[Text passage]
Rockwell Automation (NYSE:ROK) is a leader in industrial automation, and helps its clients implement "smart" manufacturing processes by offering both hardware and software products for manufacturing companies in a wide range of industries. Over the past three years, the company has been integrating its enterprise software through the continued implementation of what it calls The Connected Enterprise, which connects the latest information technology with advanced industrial automation to lower costs at its manufacturing customers. Management commented in its FY 2019 annual report that "our customers face the challenge of remaining globally cost competitive and automation can help them achieve their productivity and sustainability objectives."

Simply put, the company is making its existing software platforms work together to improve the customer experience by integrating computers with production machines to streamline manufacturing so its customers can make their products at a lower cost. The ongoing initiative allows different computer systems to talk to each other, which makes more information available to more people involved in the manufacturing process, thereby increasing efficiency.

This should make its products more attractive, while protecting its existing market share in a highly competitive industry.

Rockwell believes manufacturing will change "more radically" in the next five years than it has in the past 20, due largely to the rapid integration of information technology and operations technology through the increased use of inexpensive smart devices and network technologies that are better able to work together.

The company reported in its Q1 report that roughly 60% of its sales come from manufacturing companies in the U.S. However, management noted in the filing that reported sales in emerging markets increased 8.8% year-over-year. So there are as yet untapped opportunities for the company.

A technology company closely tied to the manufacturing sector

Rockwell revenue has grown 14% over the past three years -- roughly the period since the initiative was implemented -- versus a decline of 7.4% over the previous three years. Such an involved process takes time, but positions the company to increase, or at least maintain, sales in a highly competitive business.

[Tasks to perform]
A - Answer these questions from the Rockwell Automation passage:
(i) What does the company call the initiative that connects information technology with industrial automation?
(ii) According to the Q1 report, roughly what share of sales comes from manufacturing companies in the U.S.?
(iii) By what percentage has Rockwell revenue grown over the past three years?
B - Retype the section of the Rockwell Automation passage starting with "The company reported" and going on through "for the company.".

[Input data]
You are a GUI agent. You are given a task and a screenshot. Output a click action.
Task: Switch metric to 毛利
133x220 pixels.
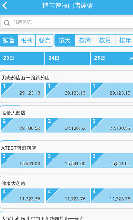[x=26, y=40]
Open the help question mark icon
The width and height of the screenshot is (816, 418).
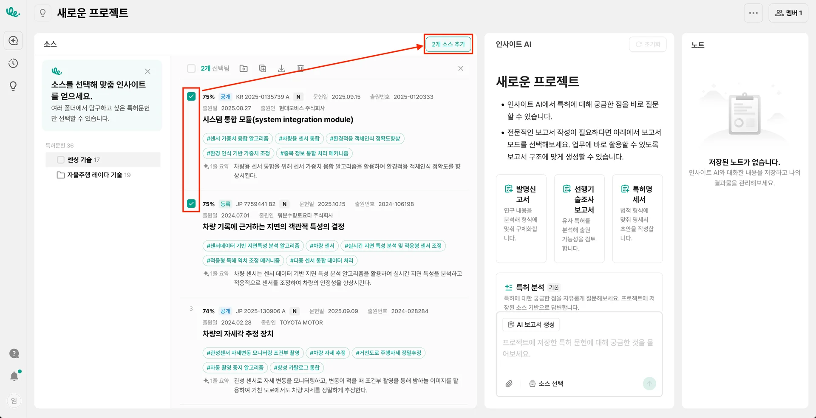point(14,353)
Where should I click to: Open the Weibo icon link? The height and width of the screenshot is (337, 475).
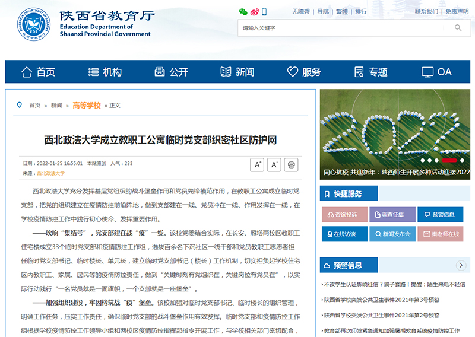pos(254,12)
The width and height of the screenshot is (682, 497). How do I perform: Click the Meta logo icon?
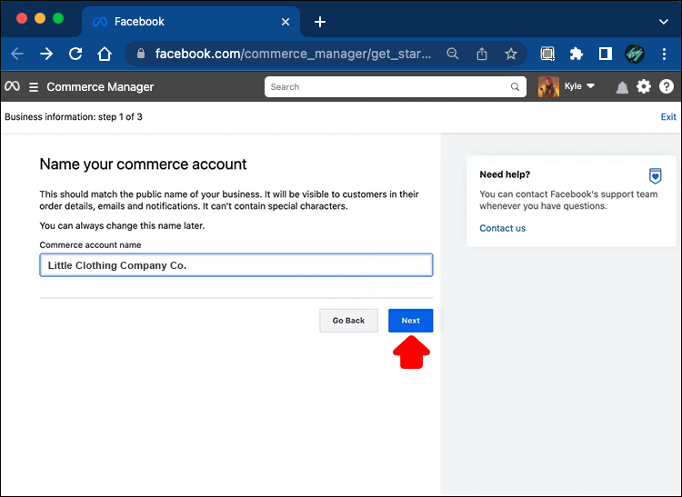(12, 86)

[Solution set]
A -
(i) The Connected Enterprise
(ii) Roughly 60%
(iii) 14%

B -
The company reported in its Q1 report that roughly 60% of its sales come from manufacturing companies in the U.S. However, management noted in the filing that reported sales in emerging markets increased 8.8% year-over-year. So there are as yet untapped opportunities for the company.